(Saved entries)
####################

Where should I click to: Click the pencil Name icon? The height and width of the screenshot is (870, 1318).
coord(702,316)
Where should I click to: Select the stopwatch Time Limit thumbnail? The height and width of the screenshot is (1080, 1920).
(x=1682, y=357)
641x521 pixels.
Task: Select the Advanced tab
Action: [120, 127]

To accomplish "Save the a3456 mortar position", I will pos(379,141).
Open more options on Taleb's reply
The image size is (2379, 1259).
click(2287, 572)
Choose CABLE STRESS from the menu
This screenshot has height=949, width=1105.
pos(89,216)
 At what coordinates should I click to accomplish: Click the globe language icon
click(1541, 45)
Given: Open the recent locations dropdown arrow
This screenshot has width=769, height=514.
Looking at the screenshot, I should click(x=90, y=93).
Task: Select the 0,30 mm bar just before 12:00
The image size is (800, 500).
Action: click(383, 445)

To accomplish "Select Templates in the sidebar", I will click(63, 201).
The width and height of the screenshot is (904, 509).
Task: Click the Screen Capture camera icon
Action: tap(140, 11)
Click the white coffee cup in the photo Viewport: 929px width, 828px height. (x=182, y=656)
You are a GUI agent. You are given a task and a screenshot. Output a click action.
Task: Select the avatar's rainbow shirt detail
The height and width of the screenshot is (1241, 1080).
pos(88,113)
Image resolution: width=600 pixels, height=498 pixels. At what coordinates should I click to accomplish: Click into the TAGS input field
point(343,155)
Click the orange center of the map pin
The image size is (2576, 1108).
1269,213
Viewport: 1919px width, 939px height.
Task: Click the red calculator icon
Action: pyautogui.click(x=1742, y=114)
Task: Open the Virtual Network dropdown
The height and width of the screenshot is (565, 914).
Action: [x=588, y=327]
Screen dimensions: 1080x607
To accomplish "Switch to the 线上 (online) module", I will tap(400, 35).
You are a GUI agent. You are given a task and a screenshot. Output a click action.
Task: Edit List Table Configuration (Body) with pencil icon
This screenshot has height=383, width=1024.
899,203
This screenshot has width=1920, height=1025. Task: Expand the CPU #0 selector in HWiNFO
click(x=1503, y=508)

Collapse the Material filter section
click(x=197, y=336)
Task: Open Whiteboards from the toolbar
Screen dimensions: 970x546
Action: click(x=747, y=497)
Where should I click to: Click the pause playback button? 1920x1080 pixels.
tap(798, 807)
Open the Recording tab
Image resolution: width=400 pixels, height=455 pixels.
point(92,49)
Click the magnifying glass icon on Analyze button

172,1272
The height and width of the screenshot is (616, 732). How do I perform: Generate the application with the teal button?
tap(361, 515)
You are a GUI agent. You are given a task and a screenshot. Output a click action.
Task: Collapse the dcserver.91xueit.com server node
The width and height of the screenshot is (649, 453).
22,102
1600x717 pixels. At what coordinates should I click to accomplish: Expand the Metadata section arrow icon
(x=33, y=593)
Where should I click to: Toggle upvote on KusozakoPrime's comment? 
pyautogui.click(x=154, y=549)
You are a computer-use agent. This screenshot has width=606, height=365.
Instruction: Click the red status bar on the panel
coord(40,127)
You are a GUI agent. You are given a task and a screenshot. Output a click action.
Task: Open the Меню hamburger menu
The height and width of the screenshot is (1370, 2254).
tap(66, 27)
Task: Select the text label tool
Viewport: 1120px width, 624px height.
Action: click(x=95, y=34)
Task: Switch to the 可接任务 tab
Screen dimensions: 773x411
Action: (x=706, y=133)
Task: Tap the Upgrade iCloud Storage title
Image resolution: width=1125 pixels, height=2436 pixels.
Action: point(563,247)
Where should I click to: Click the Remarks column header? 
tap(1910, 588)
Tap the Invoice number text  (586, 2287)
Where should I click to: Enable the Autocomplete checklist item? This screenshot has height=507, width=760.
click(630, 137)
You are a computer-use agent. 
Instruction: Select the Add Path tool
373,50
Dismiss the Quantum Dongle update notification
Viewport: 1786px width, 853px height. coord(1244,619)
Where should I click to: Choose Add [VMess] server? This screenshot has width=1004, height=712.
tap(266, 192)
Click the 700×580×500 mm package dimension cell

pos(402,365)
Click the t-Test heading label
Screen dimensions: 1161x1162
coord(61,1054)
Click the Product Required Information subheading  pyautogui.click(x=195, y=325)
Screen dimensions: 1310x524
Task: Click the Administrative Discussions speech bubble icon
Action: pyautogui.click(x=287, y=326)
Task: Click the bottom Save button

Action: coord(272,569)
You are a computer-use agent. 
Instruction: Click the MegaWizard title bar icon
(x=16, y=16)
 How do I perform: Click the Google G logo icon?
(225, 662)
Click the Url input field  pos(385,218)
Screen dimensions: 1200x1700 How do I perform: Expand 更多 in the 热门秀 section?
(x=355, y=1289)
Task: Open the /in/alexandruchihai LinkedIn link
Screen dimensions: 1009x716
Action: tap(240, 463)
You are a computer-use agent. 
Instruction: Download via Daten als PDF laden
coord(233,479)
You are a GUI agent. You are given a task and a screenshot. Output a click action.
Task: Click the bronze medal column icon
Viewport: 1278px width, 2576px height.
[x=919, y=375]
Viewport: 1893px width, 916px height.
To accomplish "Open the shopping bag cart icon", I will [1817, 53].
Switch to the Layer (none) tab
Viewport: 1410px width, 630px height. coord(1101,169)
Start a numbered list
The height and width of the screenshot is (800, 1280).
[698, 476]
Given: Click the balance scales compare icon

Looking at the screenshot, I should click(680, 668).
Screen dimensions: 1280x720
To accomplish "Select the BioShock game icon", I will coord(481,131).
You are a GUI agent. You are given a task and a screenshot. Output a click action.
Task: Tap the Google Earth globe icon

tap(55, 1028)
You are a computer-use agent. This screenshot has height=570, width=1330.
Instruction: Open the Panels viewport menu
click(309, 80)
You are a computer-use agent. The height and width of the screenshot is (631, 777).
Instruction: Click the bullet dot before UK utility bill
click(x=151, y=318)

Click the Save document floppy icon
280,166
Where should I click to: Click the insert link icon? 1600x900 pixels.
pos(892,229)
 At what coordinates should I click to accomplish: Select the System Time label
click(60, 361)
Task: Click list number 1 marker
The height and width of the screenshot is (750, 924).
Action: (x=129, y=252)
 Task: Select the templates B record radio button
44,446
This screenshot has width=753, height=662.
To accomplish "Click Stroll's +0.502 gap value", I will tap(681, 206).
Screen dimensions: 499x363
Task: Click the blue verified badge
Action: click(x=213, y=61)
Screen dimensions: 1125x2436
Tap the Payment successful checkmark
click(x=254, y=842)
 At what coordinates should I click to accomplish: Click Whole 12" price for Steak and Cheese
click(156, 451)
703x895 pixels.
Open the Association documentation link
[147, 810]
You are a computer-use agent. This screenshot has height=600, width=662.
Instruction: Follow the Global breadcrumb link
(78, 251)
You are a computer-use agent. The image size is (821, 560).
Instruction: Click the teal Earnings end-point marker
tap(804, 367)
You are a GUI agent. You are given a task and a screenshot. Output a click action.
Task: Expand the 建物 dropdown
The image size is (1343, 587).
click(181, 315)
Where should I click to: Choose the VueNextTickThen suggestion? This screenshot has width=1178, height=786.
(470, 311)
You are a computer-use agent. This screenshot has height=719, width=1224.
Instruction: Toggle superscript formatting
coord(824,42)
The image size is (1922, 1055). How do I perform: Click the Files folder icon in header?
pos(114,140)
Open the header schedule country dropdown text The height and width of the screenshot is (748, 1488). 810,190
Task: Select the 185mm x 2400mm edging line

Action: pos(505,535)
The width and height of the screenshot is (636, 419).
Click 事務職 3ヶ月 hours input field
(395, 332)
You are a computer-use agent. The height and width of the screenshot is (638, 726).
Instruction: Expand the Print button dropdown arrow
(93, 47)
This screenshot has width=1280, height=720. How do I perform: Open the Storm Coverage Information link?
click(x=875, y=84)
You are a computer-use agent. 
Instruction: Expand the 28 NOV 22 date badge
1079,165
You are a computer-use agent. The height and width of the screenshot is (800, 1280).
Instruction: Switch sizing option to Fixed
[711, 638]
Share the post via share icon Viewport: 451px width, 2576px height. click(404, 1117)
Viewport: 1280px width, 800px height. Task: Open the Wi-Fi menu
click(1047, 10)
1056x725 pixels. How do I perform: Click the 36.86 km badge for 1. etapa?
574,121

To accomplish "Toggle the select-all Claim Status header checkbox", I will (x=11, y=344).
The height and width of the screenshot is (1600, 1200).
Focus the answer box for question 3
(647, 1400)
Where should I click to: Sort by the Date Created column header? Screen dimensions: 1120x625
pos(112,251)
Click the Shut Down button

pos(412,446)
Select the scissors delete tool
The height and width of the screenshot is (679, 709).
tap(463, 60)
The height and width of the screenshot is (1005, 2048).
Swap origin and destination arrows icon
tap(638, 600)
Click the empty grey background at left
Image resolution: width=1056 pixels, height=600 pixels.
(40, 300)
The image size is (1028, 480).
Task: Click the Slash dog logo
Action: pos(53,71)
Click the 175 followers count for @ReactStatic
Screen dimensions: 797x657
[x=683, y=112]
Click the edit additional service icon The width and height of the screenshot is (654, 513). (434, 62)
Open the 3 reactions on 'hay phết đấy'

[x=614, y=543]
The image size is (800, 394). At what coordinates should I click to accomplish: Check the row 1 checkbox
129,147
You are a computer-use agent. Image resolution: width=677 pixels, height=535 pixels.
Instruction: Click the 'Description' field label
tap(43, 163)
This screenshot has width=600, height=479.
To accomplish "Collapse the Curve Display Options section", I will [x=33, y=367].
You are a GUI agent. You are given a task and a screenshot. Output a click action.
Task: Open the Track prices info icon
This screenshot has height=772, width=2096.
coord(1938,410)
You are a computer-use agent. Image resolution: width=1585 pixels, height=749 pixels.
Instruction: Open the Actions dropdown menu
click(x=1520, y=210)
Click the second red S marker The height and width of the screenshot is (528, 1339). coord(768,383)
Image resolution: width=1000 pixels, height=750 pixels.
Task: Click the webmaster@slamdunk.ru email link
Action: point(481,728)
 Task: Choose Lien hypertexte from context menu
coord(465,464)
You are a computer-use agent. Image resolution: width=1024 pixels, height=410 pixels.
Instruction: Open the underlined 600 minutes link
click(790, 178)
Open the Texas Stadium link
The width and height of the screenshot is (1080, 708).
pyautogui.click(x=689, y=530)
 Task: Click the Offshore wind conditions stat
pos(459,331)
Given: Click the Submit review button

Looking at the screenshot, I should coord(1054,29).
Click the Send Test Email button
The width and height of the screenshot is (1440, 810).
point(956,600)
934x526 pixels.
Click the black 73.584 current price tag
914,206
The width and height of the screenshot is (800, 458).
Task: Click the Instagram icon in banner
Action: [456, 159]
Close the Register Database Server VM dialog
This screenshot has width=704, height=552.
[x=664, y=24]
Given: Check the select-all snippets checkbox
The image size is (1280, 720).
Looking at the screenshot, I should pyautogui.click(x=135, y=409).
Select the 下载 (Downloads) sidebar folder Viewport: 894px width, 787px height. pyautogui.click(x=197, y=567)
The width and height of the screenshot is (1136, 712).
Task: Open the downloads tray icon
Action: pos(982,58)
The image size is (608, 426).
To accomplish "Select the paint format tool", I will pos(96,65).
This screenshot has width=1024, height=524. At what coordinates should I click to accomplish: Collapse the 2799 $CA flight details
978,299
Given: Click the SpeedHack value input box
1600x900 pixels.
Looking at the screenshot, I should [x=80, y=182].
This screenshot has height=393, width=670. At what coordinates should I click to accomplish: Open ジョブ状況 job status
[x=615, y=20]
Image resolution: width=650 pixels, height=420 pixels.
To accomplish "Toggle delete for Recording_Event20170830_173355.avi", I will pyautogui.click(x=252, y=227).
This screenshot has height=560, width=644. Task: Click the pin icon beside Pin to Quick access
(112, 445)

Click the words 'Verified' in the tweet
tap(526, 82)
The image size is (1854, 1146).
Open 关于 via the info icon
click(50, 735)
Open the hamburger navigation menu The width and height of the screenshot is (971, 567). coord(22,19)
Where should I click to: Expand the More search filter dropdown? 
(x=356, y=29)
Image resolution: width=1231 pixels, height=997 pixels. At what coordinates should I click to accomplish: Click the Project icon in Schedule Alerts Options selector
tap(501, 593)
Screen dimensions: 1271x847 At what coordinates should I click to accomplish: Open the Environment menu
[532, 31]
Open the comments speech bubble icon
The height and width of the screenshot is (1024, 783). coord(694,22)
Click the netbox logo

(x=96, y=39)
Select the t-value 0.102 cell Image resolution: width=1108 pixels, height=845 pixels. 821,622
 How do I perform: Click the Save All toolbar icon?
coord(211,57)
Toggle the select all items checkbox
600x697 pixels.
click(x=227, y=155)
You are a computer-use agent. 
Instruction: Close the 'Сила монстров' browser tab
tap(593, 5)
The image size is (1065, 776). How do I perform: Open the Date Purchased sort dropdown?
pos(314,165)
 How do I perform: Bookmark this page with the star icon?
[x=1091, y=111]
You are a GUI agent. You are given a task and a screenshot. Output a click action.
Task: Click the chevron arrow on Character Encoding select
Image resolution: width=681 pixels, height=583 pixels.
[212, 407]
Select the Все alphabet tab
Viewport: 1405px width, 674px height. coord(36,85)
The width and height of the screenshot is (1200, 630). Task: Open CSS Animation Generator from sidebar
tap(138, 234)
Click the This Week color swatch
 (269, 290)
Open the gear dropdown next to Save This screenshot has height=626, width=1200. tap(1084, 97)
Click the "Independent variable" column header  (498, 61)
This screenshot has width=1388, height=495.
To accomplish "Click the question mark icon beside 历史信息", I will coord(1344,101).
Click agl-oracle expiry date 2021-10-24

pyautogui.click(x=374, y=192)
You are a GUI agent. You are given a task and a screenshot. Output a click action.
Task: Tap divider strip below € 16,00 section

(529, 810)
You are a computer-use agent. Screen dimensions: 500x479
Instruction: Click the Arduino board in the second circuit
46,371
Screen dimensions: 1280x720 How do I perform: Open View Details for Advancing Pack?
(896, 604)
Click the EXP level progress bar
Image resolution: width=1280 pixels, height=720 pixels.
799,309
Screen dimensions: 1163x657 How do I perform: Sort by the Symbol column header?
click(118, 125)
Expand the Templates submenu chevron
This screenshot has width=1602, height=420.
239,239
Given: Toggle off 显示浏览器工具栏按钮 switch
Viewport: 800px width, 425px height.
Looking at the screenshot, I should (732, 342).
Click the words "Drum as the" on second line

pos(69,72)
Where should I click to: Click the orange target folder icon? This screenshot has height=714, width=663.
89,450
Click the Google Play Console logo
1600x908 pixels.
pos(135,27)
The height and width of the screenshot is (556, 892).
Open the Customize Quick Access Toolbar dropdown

####################

The task: Establish how many lines of the entries hold the word "hamburger", giving nothing but the number.

Answer section: 2